SearchStax Managed Search now offers the ability for customers to set up Single Sign-On (SSO) using OneLogin to let their users log into SearchStax apps with a single ID and password that works across multiple software systems.

We use the open standard Security Assertion Markup Language (SAML) to allow identity providers (IdP) to pass authorization credentials to service providers (SP). This page provides instructions on how to configure OneLogin SSO with SearchStax.

SSO is an add-on SearchStax feature that is purchased separately as part of the Security Pack. If you are interested in the Security Pack, please contact Sales.

The following steps explain how it can be set up for OneLogin.

Instructions

Once SSO is enabled by SearchStax for your account, the owner and/or admin can see options to set it up. The options to set up SSO are in the User Preferences screen of the SearchStax Cloud Dashboard:

The first option is the Single Sign-On subdomain. This is a label like mycompany, which the system will use to build a URL such as mycompany.searchstax.com.

Click Next to view the next page of SSO parameters.

The “direct Sign-In URL” is the URL that your team can use for signing into SearchStax Cloud. The other two URLs are discussed below.

1. Go to OneLogin administration dashboard and select the Applications drop down. Select Add App in the top right corner:
   
2. Now Search for “SAML Custom Connector (Advanced)” and then select the application:
   
3. Enter a display name for the custom SearchStax application – something like “SearchStax”. Feel free to customize the icon as well then click Save in the top right corner:
   
4. This creates a new Application in your user dashboard. Now go back to the applications tab still inside the administration dashboard and select your newly created application. You will see some new tabs on the left. Select the Configuration Tab:
   
5. This tab is where you will configure the SSO application with the information provided in our SearchStax dashboard.

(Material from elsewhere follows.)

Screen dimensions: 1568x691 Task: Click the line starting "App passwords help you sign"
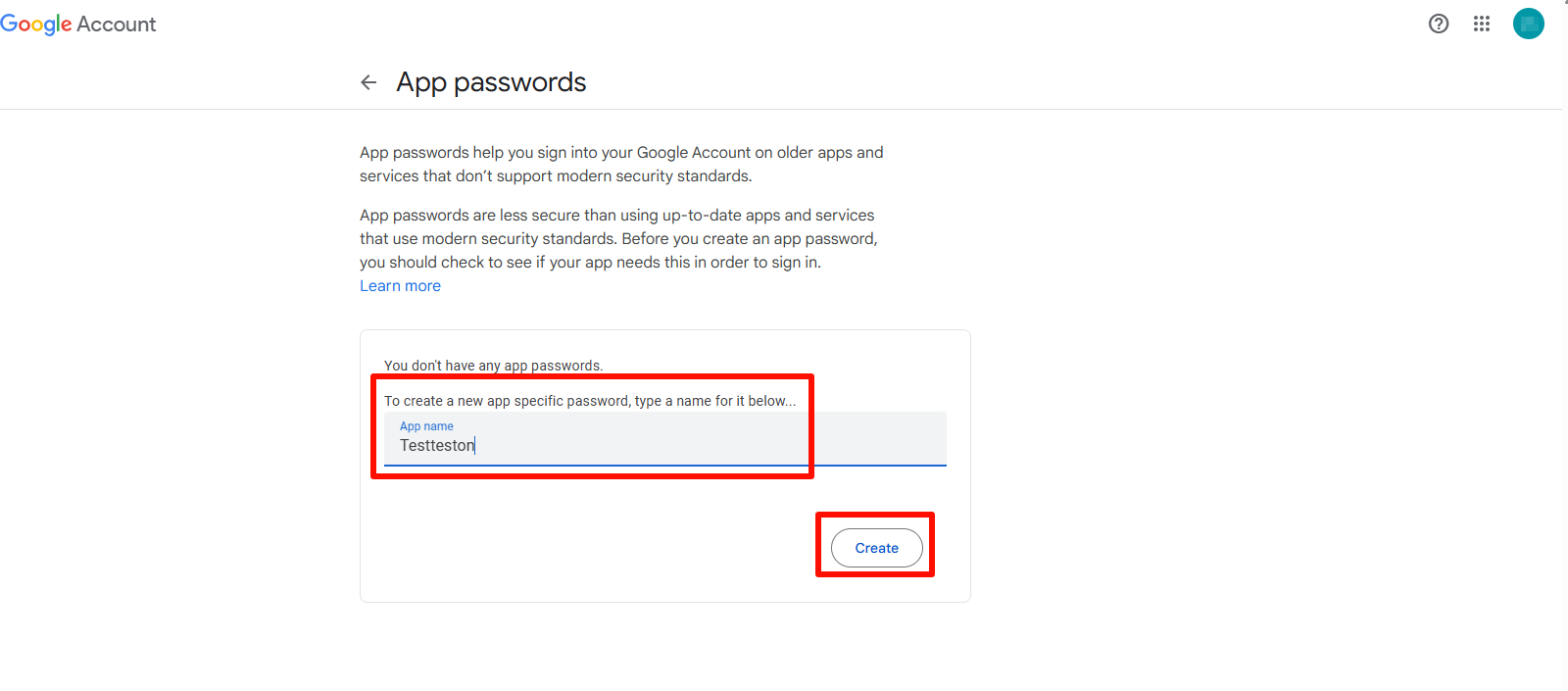coord(621,153)
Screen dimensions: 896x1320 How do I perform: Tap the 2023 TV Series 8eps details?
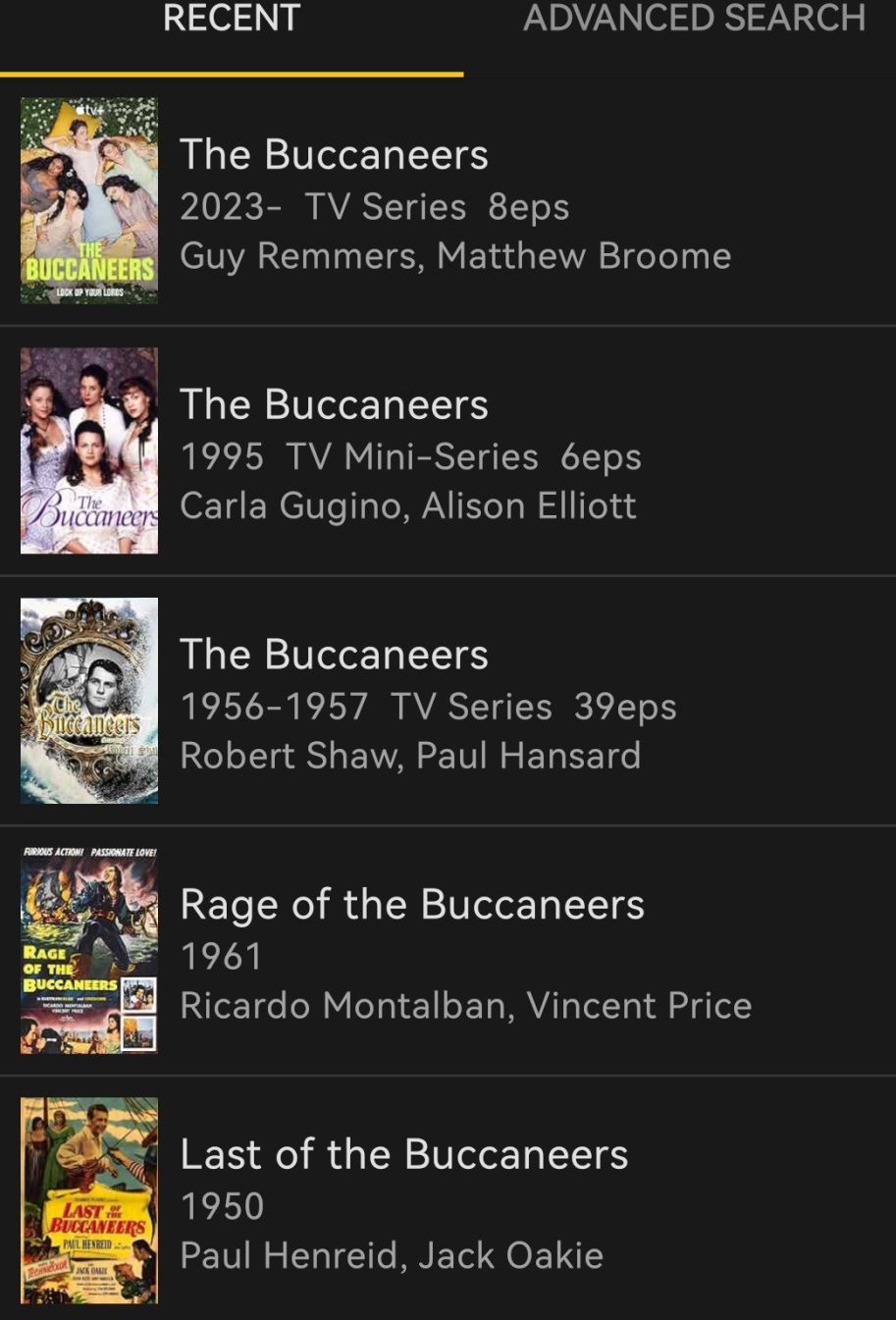pyautogui.click(x=375, y=207)
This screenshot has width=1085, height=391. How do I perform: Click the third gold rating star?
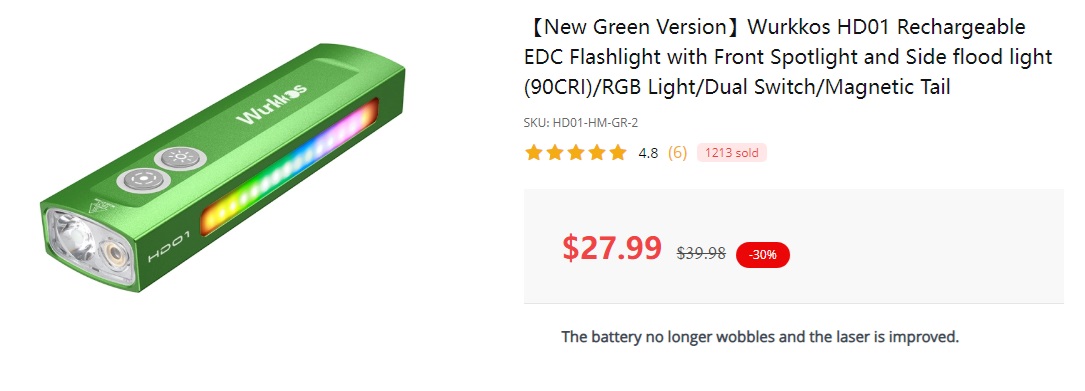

Since we used “mycompany” as our subdomain we will continue to use that here as well. Enter the provided metadata URL in the Audience (EntityID) box
   
   
6. Enter the provided ACS URLs into the Recipient, ACS Validator, and ACS URL boxes:
   
7. Enter the Login URL into the Login URL Box:
   
8. Be sure your settings align with what is shown below. This will be SP initiated, with a Persistent nameID, and both the assertion and response will be signed, then click Save in the top right:
   
9. Select the Parameters tab on the left. We expect Email, First Name, and Last Name to be passed so your parameters should look like the box below. You also have the ability to pass a “role” parameter. If you do not have a mapping for SearchStax roles, you can leave it as it, and the users will get created with Team Member as the role by default. These roles can always be changed later from the Managed Search Dashboard:
   
   
10. Next click into the SSO tab on the left. Take note of the Issuer URL and the SAML 2.0 Endpoint.
    
    You will be putting these values in the Managed Search dashboard as shown below. Click Save Settings when finished:
    
    

The steps below show how we have integrated it with our OneLogin instance.

Login Using SSO

https://app.searchstax.com/ now provides a button at the bottom for SSO – “Sign-In With your ID Provider.” Click this button.

Enter the domain that was set up for the client.

Click Continue. This takes you to OneLogin Sign-in page. After you authenticate, it brings you back to your SearchStax Dashboard.

Alternately, you can directly go to https://<Subdomain>.searchstax.com to login, and clicking on the “Sign-In With your ID Provider” will take you directly to OneLogin.

SSO + Two-factor Authentication

A User can have SSO and Two-Factor authentication both setup. The 2FA settings for a user will apply to all accounts that the user has access to.

However, for the account that has SSO Setup, while logging in, SearchStax 2FA settings will not apply. In that case, 2FA should be set up at the SSO Provider.